First, we need to set the options as what we need. In this case, ignore the case and make the method static.
options
{
IGNORE_CASE = true;
STATIC = true;
}
Then, initialize the parse method and start to parse when call this method. This method will return the AST based on the query we get.
PARSER_BEGIN(Parser)
public class Parser
{
public static String parse(String args) throws Exception
{
Parser parse = new Parser(new java.io.StringReader(args));
String rst = parse.Query();
return rst;
}
}
PARSER_END(Parser)
Next step is to setup the tokens of this parser. Because there may have some token in the input query that not related with parse, so we SKIP tokens of " ", "\t", "\r" and "\n"
SKIP :
{
" "
| "\t"
| "\r"
| "\n"
}
parse the tokens of SELECT, FROM, WHERE and AND
TOKEN :
{
< SELECT : "SELECT" >
| < FROM : "FROM" >
| < WHERE : "WHERE" >
| < AND : "AND" >
}
In case of the query has "(" and ")", there should have token as OPEN_PAR
and CLOSE_PAR
token
TOKEN :
{
< OPEN_PAR : "(" >
}
TOKEN :
{
< CLOSE_PAR : ")" >
}
dot and comma are also need to be setup as token for the query relation.attribute and multiply boolean factor.
TOKEN :
{
< DOT : "." >
}
TOKEN :
{
< COMMA : "," >
}
In case that quotation mark " will be used in the where part when it's a STRINGLITERAL
TOKEN :
{
< QUO : """ >
}
because operator has no difference in parse query into AST. So we set them all as OPERATOR
TOKEN :
{
< OPERATOR :
">"
| "< "
| "="
| ">="
| "<="
| "<>"
| "!=" >
}
this token represent only the numbers. it will be used in the where clause to recognize the INTEGERLITERAL
TOKEN :
{
< DIGITS : ([ "0"-"9" ])+ >
}
this token will represent all the mix of table name or attribute name
TOKEN :
{
< NAME : ([ "a"-"z", "0"-"9" ])+ >
}
start the query, call SFWStatement() and add "<dbQuery>""</dbQuery>"
out of the SFWStatement.
String Query() :
{
String rst;
}
{
rst = SFWStatement() < EOF >
{
return "<dbQuery>" + rst + "</dbQuery>";
}
}
first check the select clause then check the from clause finally check the where clause
String SFWStatement() :
{
String select = "";
String from = "";
String where = "";
}
{
select = SelectClause() from = FromClause() where = WhereClause()
{
return "<dbSFWStatement>" + select + from + where + "</dbSFWStatement>";
}
}
this is the select clause, we need to find all the attribute so we call Attr method
String SelectClause() :
{
String select;
}
{
< SELECT > select = Attr()
{
return "<dbSelectClause>" + select + "</dbSelectClause>";
}
}
this method will recursively find all the attribute in the select clause and return all the attribute as one String.
String Attr() :
{
Token relation;
Token attr;
String subAttr = "";
}
{
relation = < NAME > < DOT > attr = < NAME >
(
< COMMA > subAttr = Attr()
)*
{
return "<dbAttr>" + "<dbRelVar> <dbRelAliasName Token=\"" + relation.image + "\" /> </dbRelVar>" + "<dbAttrName Token=\"" + attr.image + "\" /> " + "</dbAttr>" + subAttr;
}
}
The regular expression (< COMMA > subAttr = Attr())*
will recursively all it self to find all the attributes. The warning is fine in this command because javacc prefer us to use LOOKAHEAD, but our way is also fine.

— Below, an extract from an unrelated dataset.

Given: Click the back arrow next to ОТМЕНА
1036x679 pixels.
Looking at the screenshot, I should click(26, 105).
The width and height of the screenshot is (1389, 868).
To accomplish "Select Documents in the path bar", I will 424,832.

Next is the from clause, we will call RelVal() method to find all relations
String FromClause() :
{
String from;
}
{
< FROM > from = RelVal()
{
return "<dbFromClause>" + from + "</dbFromClause>";
}
}
the RelVal() method will find all the relations in the from clause. The regular expression (< COMMA > subVal = RelVal())*
will recursively all this method to find all the reaName and aliasName in the from clause.
String RelVal() :
{
Token realName;
Token aliasName;
String subVal = "";
}
{
realName = < NAME > aliasName = < NAME >
(
< COMMA > subVal = RelVal()
)*
{
return "<dbRelVar>" + "<dbRelName Token=\"" + realName.image + "\" />" + "<dbRelAliasName Token=\"" + aliasName.image + "\" /> </dbRelVar>" + subVal;
}
}
Next is the where clause. It will have several recursion next in this method.

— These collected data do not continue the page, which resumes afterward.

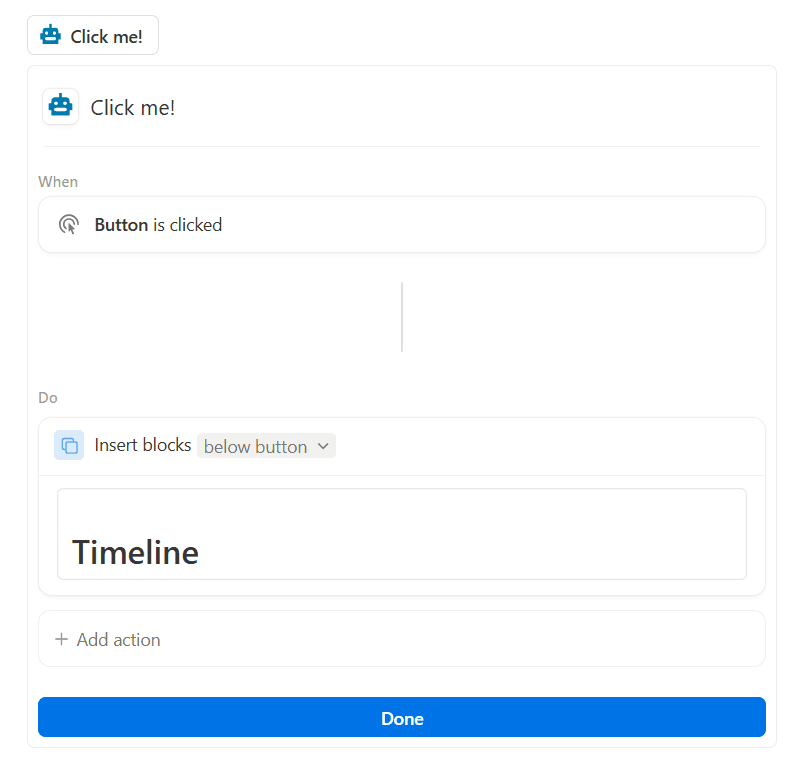Edit the Click me! button title text
This screenshot has height=765, width=800.
132,106
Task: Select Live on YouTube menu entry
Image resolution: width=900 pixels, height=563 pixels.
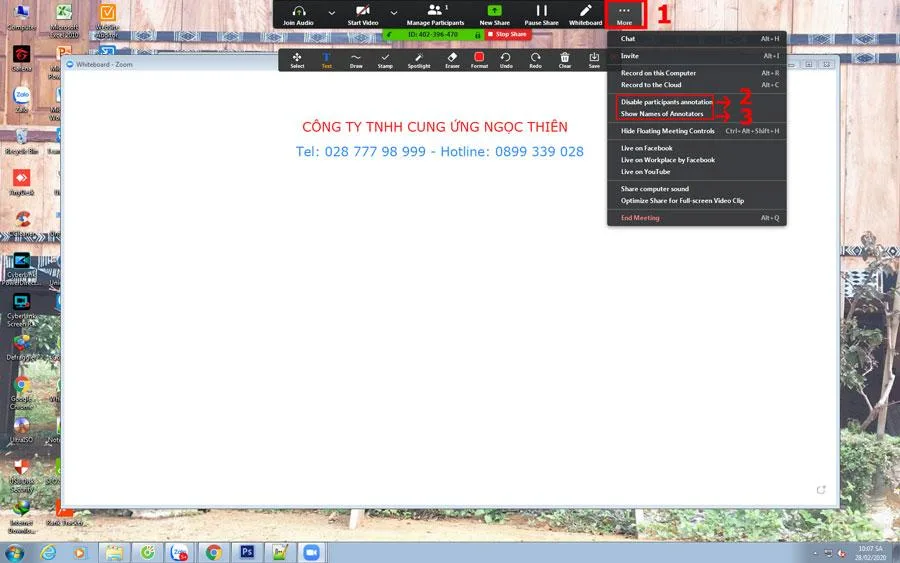Action: (x=645, y=172)
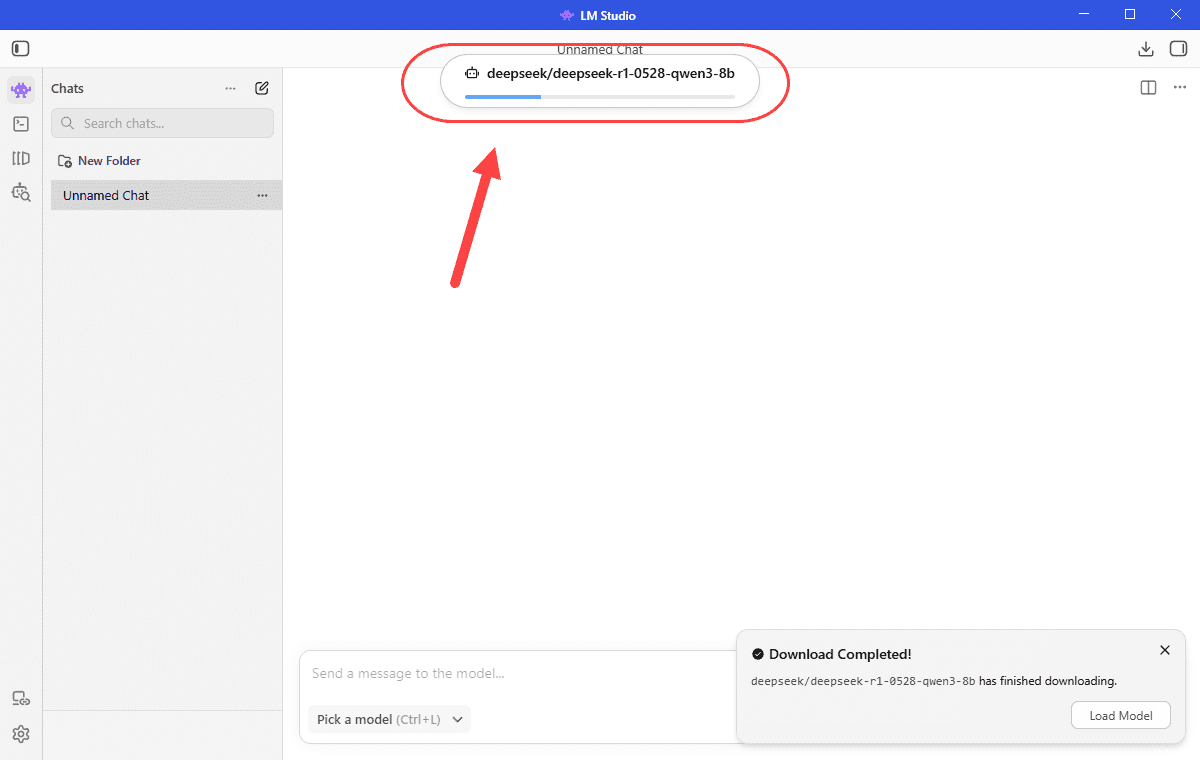Toggle the right sidebar panel icon
Image resolution: width=1200 pixels, height=760 pixels.
1177,49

First we call Expression and assign false to represent that this is the first time we call it, So it must add <BooleanExp><\BooleanExp>
out of the where clause abstract syntex tree.
String WhereClause() :
{
String where = "";
}
{
< WHERE > where = Expression(false)
{
return "<dbWhereClause>" + where + "</dbWhereClause>";
}
}
The Expression() method will find all the boolean factors and add BooleanExp in the case we have more than two boolean factors or has parenthesis in some of the boolean factors. In each call of this method, it will firstly check if there is parenthesis in this boolean expression, if true, we take the first boolean factor and check if there are parenthesis in this parenthesis and pass a true value to the next recursion in the case when we have"((...))" in the query. If hasFather == true means we have the <BooleanExp>...</BooleanExp>
out of this time's call. Then we check if exp2 is empty. if exp2 is empty after the parsing. This means this time is the final BooleanFactor in this BooleanExpression and we don't want to have a single BooleanFactor in the BooleanExp, so we will not add <BooleanExp> ... </BooleanExp>
out of it. If it has no father parenthesis out of it or exp2 not empty, we need to add the BooleanExp out of exp1 + exp2. Next, if the first token is not parenthesis, we need to check if this satisfy the boolean factor rules. So we call Factor() method to parse it. If the first factor is good, we need to check the next one.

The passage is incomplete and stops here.